TASK OBJECTIVE
Please repeat, from the entries that follow, the lines from the one containing "This screenshot has width=218, height=255." through the one containing "Tap 매수 for 하이브" exactly, adding nothing.

GIVEN INFORMATION
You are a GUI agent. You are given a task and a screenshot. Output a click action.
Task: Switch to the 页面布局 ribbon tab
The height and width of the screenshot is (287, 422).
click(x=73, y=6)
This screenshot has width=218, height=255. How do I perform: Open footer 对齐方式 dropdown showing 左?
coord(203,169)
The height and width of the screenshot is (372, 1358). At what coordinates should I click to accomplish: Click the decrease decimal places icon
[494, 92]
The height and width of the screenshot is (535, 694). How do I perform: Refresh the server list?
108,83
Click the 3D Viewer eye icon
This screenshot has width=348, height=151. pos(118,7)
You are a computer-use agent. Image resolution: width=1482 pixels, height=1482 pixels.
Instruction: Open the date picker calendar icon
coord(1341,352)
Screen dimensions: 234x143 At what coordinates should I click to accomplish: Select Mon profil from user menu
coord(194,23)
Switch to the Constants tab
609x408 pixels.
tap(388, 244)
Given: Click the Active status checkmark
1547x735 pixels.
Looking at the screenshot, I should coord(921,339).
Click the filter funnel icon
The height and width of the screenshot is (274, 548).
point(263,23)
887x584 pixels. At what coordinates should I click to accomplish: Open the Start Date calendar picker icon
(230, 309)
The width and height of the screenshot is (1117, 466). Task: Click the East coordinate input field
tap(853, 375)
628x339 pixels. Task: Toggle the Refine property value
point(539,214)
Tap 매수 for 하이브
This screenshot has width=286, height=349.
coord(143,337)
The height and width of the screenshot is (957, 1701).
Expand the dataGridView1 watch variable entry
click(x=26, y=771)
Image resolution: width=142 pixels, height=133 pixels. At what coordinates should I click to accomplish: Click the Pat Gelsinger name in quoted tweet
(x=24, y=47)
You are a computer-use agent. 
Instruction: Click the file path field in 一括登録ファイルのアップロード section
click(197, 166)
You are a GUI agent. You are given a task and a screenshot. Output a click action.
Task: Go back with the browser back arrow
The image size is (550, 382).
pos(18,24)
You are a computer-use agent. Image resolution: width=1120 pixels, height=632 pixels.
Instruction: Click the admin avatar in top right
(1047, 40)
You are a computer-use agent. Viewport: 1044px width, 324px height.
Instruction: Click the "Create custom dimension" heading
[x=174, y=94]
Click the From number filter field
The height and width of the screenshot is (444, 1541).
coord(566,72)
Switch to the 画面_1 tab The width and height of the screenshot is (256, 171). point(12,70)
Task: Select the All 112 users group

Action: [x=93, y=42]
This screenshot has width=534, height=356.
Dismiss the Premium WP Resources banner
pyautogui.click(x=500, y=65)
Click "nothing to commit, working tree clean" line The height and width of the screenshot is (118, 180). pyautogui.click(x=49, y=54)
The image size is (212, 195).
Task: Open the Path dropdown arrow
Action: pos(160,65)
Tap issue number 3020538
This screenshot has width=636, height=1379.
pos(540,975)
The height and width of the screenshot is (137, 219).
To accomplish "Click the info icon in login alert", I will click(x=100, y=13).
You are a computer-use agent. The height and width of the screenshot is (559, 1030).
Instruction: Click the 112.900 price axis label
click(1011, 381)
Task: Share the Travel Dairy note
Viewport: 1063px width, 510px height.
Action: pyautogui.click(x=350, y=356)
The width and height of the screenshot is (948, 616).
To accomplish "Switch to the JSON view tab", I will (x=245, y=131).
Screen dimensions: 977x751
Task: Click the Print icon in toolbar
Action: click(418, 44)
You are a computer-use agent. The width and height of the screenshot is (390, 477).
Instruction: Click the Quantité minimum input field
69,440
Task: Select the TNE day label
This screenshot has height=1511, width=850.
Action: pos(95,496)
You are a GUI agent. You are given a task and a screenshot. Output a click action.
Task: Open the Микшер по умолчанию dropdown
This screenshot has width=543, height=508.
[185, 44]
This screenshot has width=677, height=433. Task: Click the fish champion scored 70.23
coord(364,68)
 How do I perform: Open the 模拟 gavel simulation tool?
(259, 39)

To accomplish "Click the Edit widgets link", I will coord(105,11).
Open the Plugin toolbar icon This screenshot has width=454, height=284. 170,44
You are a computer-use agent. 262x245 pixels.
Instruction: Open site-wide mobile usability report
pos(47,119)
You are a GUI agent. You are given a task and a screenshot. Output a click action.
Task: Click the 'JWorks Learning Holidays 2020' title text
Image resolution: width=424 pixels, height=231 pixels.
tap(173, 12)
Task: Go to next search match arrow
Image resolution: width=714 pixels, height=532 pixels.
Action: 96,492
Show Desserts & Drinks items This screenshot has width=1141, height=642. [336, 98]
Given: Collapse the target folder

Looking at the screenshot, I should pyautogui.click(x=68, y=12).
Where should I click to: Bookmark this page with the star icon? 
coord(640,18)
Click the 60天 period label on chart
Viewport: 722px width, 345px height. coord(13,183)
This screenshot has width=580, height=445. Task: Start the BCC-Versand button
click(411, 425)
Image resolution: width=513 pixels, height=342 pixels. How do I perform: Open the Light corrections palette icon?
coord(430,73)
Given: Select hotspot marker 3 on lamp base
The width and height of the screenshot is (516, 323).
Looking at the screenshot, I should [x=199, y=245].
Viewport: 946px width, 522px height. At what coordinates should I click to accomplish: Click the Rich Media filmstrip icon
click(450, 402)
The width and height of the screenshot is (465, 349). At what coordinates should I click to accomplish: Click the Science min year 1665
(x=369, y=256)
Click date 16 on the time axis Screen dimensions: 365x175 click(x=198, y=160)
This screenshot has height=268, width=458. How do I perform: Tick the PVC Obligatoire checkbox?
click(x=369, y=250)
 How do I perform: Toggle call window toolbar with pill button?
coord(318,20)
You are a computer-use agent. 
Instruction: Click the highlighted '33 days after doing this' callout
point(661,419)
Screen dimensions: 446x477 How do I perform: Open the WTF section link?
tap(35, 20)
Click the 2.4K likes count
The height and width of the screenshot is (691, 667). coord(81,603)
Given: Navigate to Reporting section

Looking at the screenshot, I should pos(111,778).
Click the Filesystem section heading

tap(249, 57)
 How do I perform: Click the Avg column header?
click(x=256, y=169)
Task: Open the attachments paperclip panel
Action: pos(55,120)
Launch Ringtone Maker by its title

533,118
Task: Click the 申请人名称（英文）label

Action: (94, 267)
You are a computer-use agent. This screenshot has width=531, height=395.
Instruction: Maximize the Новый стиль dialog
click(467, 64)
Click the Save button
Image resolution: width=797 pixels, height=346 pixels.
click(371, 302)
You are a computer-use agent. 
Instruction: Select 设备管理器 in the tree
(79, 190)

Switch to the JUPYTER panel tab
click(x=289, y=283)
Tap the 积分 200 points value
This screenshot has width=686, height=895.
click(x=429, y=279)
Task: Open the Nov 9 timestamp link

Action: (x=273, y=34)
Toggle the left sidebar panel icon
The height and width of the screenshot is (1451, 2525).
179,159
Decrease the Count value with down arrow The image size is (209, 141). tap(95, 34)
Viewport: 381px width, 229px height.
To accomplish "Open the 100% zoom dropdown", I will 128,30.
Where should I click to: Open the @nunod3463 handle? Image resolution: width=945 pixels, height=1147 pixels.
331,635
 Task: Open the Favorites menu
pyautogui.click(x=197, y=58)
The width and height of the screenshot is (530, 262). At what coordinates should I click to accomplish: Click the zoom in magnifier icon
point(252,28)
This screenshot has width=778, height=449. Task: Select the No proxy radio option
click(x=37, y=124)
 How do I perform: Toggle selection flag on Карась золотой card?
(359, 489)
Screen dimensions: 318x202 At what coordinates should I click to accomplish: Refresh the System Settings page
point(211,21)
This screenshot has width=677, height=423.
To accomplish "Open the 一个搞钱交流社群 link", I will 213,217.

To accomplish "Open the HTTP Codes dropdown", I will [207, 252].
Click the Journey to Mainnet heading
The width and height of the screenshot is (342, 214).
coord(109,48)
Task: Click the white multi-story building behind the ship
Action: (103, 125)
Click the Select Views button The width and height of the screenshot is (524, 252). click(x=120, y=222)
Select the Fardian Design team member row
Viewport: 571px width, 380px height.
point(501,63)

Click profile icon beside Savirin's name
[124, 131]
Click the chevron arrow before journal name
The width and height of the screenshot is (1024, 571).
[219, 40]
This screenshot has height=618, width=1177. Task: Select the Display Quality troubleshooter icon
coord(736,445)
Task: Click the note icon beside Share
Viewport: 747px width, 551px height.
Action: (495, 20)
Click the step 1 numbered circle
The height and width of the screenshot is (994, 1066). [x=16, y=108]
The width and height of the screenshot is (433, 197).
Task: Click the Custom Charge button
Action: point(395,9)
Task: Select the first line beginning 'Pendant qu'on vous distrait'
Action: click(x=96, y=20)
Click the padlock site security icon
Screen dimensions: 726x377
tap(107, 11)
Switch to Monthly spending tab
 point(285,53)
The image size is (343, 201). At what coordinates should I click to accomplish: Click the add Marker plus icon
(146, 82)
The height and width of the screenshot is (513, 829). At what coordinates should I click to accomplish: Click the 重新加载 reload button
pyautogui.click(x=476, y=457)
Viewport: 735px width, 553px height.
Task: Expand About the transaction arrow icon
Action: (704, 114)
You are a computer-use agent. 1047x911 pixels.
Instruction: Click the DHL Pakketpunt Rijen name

RESULT BELOW
This screenshot has width=218, height=255. How do I perform: Open footer 对齐方式 dropdown showing 左?
coord(203,169)
The height and width of the screenshot is (372, 1358). At what coordinates should I click to accomplish: Click the decrease decimal places icon
[494, 92]
The height and width of the screenshot is (535, 694). How do I perform: Refresh the server list?
108,83
Click the 3D Viewer eye icon
This screenshot has width=348, height=151. pos(118,7)
You are a computer-use agent. Image resolution: width=1482 pixels, height=1482 pixels.
Instruction: Open the date picker calendar icon
coord(1341,352)
Screen dimensions: 234x143 At what coordinates should I click to accomplish: Select Mon profil from user menu
coord(194,23)
Switch to the Constants tab
609x408 pixels.
tap(388, 244)
Given: Click the Active status checkmark
1547x735 pixels.
Looking at the screenshot, I should coord(921,339).
Click the filter funnel icon
The height and width of the screenshot is (274, 548).
point(263,23)
887x584 pixels. At what coordinates should I click to accomplish: Open the Start Date calendar picker icon
(230, 309)
The width and height of the screenshot is (1117, 466). Task: Click the East coordinate input field
tap(853, 375)
628x339 pixels. Task: Toggle the Refine property value
point(539,214)
Tap 매수 for 하이브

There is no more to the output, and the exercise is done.